The deliberate reinforcement of homo-phobia by the political parties that represent the interests of the capitalist class goes hand-in-hand with their incessant efforts to force working people to shoulder the burdens of capitalism’s economic failures. With the leaders of both major parties committed to cutting spending on and/or privatising provision of social welfare so as to deliver a greater proportion of society’s wealth to the capitalists, working people are expected to turn to the family system to meet their material needs. Because capitalism continually generates social and economic crises, the ideological campaign in defence of the “traditional” family unit, the oppression of women within it, and the anathemisation of all departures from it will continue until capitalism is destroyed.
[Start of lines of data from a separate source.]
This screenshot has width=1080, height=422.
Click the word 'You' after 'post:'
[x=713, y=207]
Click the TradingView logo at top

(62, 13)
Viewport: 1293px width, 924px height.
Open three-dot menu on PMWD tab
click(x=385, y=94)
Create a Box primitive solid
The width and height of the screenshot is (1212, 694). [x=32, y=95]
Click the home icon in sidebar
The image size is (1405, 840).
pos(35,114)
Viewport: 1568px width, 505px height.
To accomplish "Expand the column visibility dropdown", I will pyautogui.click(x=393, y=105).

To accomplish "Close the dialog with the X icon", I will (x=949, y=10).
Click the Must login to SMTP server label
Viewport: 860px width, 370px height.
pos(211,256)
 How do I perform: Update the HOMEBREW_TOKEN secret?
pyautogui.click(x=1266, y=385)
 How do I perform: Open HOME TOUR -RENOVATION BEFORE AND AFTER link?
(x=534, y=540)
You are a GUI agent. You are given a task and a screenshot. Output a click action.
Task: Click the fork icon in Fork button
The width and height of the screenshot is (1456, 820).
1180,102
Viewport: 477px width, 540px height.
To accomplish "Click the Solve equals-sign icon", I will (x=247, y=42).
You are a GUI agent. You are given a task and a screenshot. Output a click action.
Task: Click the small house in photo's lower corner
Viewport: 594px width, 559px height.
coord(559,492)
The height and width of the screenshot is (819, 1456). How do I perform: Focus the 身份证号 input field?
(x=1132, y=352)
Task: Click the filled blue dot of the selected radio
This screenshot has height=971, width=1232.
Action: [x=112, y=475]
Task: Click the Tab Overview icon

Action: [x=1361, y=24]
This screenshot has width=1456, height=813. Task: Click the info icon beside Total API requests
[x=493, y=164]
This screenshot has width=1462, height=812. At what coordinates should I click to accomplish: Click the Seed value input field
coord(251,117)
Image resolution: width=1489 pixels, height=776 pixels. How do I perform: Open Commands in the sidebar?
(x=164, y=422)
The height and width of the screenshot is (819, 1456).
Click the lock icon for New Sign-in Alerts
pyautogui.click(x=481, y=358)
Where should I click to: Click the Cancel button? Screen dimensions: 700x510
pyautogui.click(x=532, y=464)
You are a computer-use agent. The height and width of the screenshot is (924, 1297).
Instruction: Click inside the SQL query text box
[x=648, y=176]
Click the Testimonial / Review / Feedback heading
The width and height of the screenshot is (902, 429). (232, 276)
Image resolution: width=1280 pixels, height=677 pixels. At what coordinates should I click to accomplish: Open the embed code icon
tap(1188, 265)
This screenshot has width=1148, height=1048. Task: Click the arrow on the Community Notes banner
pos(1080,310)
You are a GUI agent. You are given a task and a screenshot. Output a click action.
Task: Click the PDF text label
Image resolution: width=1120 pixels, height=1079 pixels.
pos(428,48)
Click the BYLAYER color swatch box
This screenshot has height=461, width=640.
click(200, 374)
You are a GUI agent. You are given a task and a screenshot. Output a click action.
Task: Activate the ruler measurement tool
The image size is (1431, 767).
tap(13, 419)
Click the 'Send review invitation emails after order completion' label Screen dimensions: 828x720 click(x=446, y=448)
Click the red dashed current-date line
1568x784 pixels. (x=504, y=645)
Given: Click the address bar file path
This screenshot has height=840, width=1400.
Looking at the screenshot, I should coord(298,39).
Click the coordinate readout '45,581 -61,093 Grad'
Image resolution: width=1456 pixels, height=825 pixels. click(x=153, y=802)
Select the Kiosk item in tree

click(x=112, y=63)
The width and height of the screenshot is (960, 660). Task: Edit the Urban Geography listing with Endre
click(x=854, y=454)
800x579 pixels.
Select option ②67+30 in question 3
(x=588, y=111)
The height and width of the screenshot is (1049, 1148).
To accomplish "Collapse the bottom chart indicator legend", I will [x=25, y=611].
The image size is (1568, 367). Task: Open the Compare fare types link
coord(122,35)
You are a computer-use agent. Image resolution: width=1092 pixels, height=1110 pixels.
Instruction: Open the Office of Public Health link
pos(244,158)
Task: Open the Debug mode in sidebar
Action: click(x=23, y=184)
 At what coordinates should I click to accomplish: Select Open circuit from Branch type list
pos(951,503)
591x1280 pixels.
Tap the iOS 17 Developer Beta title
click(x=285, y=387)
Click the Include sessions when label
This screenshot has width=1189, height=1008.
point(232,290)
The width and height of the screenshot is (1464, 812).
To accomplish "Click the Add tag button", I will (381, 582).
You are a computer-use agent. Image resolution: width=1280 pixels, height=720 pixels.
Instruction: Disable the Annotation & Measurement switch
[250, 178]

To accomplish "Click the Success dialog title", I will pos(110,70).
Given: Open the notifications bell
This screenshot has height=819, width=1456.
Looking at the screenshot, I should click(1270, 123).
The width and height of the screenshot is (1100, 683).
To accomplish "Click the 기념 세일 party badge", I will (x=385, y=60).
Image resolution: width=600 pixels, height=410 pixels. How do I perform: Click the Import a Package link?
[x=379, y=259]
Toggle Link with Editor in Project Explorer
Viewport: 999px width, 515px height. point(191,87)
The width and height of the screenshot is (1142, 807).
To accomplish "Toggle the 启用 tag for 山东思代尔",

In the meantime, the politicians who play with prejudice are also playing with LGBTI people’s lives by encouraging a cultural climate in which LGBTI people are under constant threat of violence and other forms of abuse. A recently-published book, Speaking Out: Stopping Homophobic and Transphobic Abuse in Queensland, by Newcastle University law lecturer Alan Berman and Bond University assistant professor Shirleene Robinson, details the results of a 2009 survey of 1100 gay, lesbian, bisexual, and transgendered residents of Queensland.
Fifty-three percent had received some form of verbal or physical abuse or harassment in the two years prior to being surveyed. Lifetime rates of abuse were even worse, with 76% of gay and bisexual men, 69% of lesbians and bisexual women, 92% of trans-women, and 55% of trans-men having received homophobic or transphobic verbal abuse. Physical assault without a weapon had been suffered by 32% of gay and bisexual men, 15% of lesbians and bisexual women, 46% of trans-women, and 45% of trans-men. Twelve percent of gay and bisexual men, 6% of lesbians and bisexual women, 38% of trans-women, and 9% of trans-men had been assaulted with a weapon.
Three-quarters of the victims of this abuse did not report the incidents to authorities. In a June 4 ABC News report, Berman explained that reasons for this included that, 16% do not believe their report would be dealt with fairly, 9% feared further violence or discrimination and 8% feared being outed”. Berman also told the ABC that similar smaller studies in Victoria and NSW had yielded similar results. Furthermore, according to Don’t Ask Don’t Tell – Hidden in the Crowd: Documenting the links between sexuality and suicidal behaviours among young people, a 2003 report by the Australian Research Centre in Sex, Health and Society at La Trobe University, same-sex attracted young people are up to six times more likely to attempt suicide than the population in general.